If you have the data, why not use it in the content itself? Access to real-time data feeds that have local content (think weather and traffic) are incredibly effective. They present the highest form of relevancy there is when it comes to digital advertising.

Now, when you are looking to market a cool product on a hot day, you can actually demonstrate to people the temperature outside. This type of information is incredibly motivating. It forces people to draw a connection between the weather (the problem) and your brand (ahhh cool—the solution).

Customer Habits

If you collect user-data while consumers are on your site, you can easily use it in targeted campaigns. Customer habits are a great way to spur product retargeting. Companies can explicitly show a customer what they bought in the past, what they tossed in their cart, and the general categories they gravitate to. It’s a win-win for everyone; convenient for the customer and relevant advertising for you.

What’s Next?

The sky is the limit, but the natural progression of data-driven strategies should be to mesh with automated tactics, like chatbots and email campaigns (which are triggered by consumer behavior).
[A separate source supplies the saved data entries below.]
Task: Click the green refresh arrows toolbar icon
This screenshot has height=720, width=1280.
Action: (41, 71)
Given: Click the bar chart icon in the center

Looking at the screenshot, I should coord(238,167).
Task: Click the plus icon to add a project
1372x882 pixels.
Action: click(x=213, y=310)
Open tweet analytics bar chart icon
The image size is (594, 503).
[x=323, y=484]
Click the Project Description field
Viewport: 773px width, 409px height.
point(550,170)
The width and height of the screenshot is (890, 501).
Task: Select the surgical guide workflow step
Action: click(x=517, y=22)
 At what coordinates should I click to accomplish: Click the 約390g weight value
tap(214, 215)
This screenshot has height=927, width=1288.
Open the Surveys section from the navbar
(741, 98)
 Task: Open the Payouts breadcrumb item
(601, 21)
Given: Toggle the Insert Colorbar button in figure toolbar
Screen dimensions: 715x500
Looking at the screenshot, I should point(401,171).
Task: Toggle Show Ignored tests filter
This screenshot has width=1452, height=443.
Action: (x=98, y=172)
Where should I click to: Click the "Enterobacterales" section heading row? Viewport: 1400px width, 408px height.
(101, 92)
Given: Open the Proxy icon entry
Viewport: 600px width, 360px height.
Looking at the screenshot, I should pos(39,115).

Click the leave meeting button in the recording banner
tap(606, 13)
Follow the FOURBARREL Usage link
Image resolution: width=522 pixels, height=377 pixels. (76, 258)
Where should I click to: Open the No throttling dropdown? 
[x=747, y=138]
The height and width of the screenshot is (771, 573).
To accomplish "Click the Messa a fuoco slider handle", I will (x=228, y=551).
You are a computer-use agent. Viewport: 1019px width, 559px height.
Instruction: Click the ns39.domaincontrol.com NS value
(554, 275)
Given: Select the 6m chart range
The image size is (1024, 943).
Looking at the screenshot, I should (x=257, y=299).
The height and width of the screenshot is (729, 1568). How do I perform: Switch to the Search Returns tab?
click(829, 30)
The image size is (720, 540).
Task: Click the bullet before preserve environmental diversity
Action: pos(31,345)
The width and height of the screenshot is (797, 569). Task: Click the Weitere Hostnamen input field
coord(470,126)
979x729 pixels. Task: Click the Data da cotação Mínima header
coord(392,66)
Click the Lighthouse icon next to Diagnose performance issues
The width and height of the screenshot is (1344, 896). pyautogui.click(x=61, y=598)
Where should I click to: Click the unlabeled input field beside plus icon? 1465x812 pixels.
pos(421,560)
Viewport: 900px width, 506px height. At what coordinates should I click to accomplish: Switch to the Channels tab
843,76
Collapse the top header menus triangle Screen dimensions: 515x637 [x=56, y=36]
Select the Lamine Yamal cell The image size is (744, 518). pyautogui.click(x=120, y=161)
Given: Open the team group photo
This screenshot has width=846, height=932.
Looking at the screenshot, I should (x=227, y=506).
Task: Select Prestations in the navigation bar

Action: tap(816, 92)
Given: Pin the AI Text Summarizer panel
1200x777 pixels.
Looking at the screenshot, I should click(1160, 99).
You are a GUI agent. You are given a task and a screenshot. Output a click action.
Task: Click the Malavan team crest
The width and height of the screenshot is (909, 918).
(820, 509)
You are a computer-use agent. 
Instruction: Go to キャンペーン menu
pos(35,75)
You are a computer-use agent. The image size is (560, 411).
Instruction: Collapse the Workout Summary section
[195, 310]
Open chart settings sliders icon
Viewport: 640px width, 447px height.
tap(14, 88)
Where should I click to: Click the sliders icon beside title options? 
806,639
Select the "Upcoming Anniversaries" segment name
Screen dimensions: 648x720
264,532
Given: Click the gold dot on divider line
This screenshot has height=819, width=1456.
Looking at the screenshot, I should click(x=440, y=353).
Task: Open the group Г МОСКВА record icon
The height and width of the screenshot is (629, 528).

Pretty soon the entire process will be driven by robots.

MakeThunder.com

It’s not as complex as it seems. Companies need to focus on tailoring their customer interactions, solving real problems, and better understanding their audience. Messaging should be happening from the moment someone begins their customer journey, until the time they purchase.

The idea is to increasingly build value for customers and deepen engagement. If you do this while monitoring creative performance and tweaking as you go, your ads will be primed to drive the ultimate ROI every time.